The int-parsing issue looks like a localization issue that can probably be fixed by using the ToString overload for invariant culture. The intention is to keep the build number. NuGet enforces a 20 character limit on the pre-release label. Something like preview2-yyyyMMddhhmmss
would be too long.
@natemcmaster unfortunately MSBuild doesn't let you use CultureInfo.InvariantCulture
in expressions ☹️ But I think @NTaylorMullen had some ideas of how to solve this, though it might just be a matter of using a code task.

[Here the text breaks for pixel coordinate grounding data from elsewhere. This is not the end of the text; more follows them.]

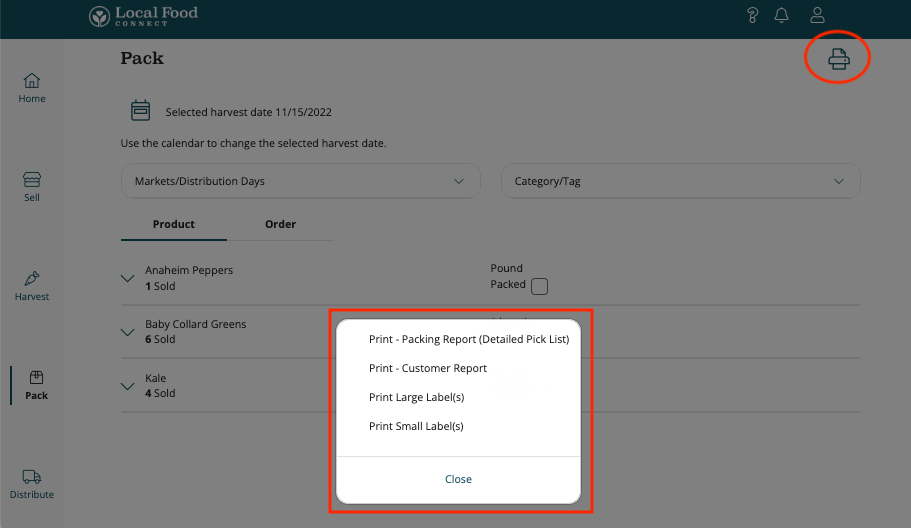Click the printer icon in top right

(x=838, y=60)
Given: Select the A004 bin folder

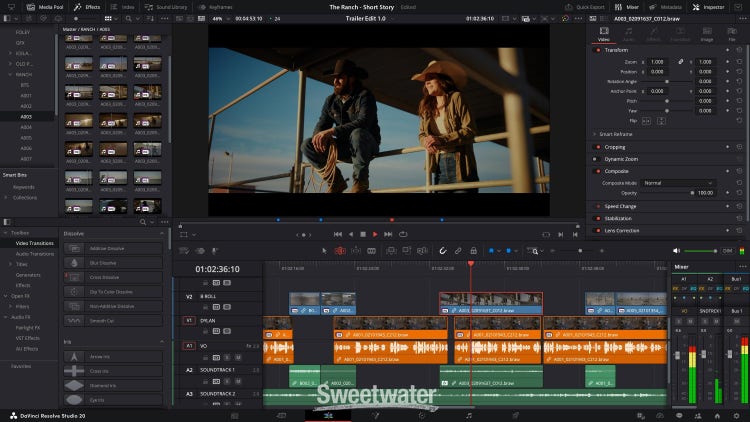Looking at the screenshot, I should pos(26,127).
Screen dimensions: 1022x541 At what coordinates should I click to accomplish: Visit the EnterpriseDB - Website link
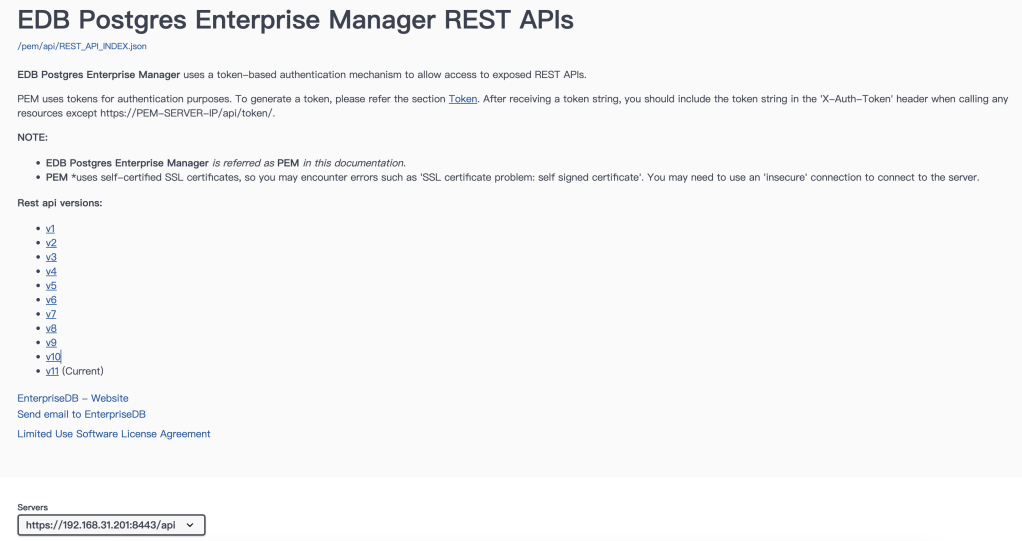73,398
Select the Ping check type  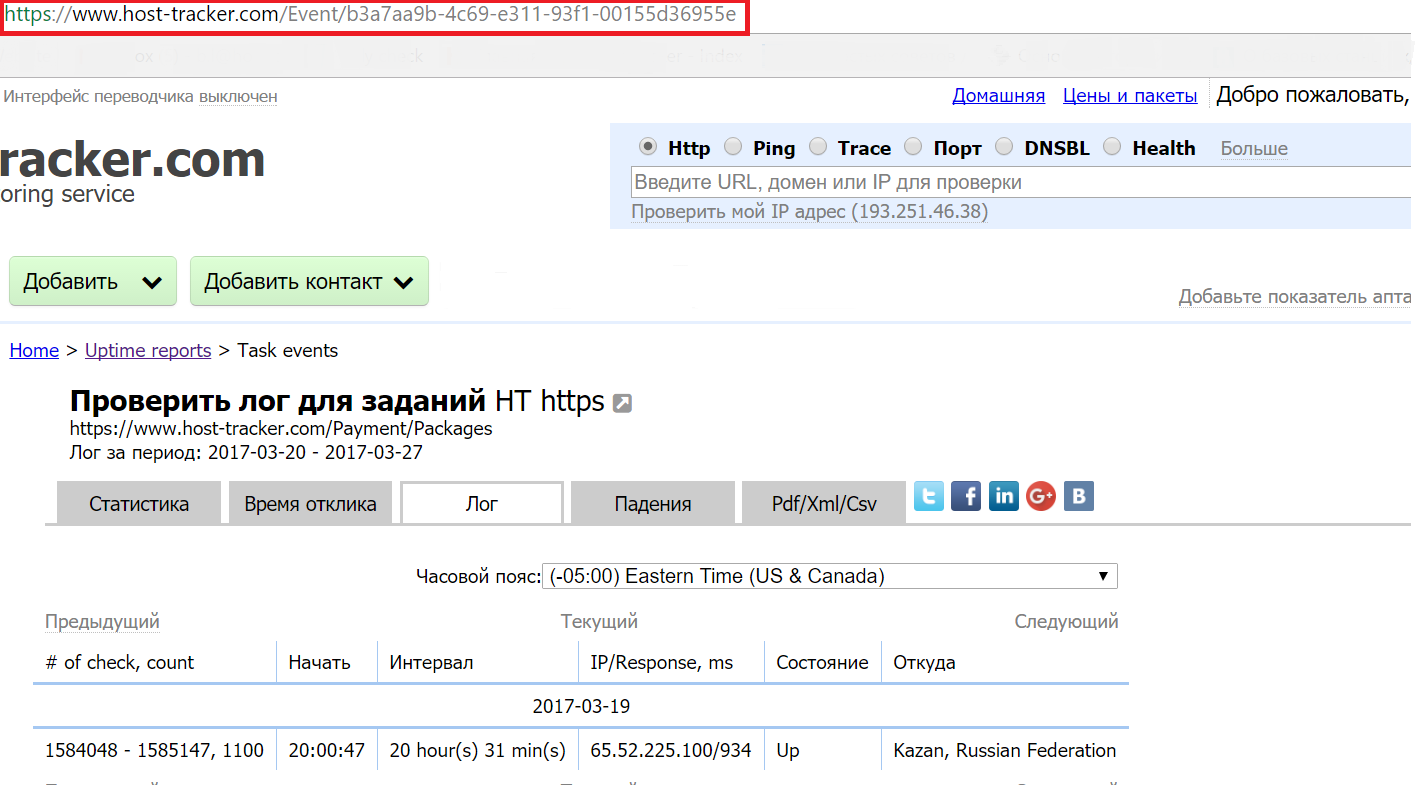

This should be good now after @natemcmaster's change. @Yves57 could you re-test and close this if your issue is resolved?
@NTaylorMullen Already done (see #154 comment).
And what about the timeout?
Hmm, @Yves57 I don't have that issue. When I re-clone and run build initialize for the first time the proper common.props gets pulled down. It's possible that things didn't flow through our system when you tried it. Would you mind trying one more time?
@Yves57 how much bandwidth do you have? @NTaylorMullen I have a network conditioning simulator so we can try the dotnet-install.ps1 scripts on a 'slow' connection.
@natemcmaster @NTaylorMullen I just retried, and I still have the timeout problem when downloading the SDK after the 1'40 timeout default value. If I download the file "manually" by Internet Explorer, it takes about 3 minutes.
My bandwidth is about 3Mbps (Yes it is possible :smile:).
@Yves57 I can reproduce by setting my network down to 3Mbps. I'll add a timeout to our script.
FYI, this script is basically a copy of https://github.com/dotnet/cli/blob/rel/1.0.0/scripts/obtain/dotnet-install.ps1. It looks like the CLI team ran into this issue too: https://github.com/dotnet/cli/pull/4659
@natemcmaster Fine, thank you!
Resolved in https://github.com/aspnet/KoreBuild/commit/6fa76aa6762b5a37e95187748e093b5d0f81f58c.
Feel free to reopen if this doesn't solve your issue.
I just cloned the Razor sources with Visual Studio 2017 RC (aspnet/Razor#903). When I tried to compile the Razor solution for the first time in Visual Studio, it requested to run
build initialize
in a command line.But I had two problems with the script:
It failed to download the SDK. It seems to be a timeout problem (I have a slow connection) because the URL is valid. And as workaround, I succeed to insert
$HttpClient.Timeout = New-TimeSpan -Hours 1
line 150 of 'dotnet-install.ps1'.It failed in the installation script because of a small mistake in 'common.props'. The script search the index of a '.' (dot) while it is a ',' (comma) on my computer.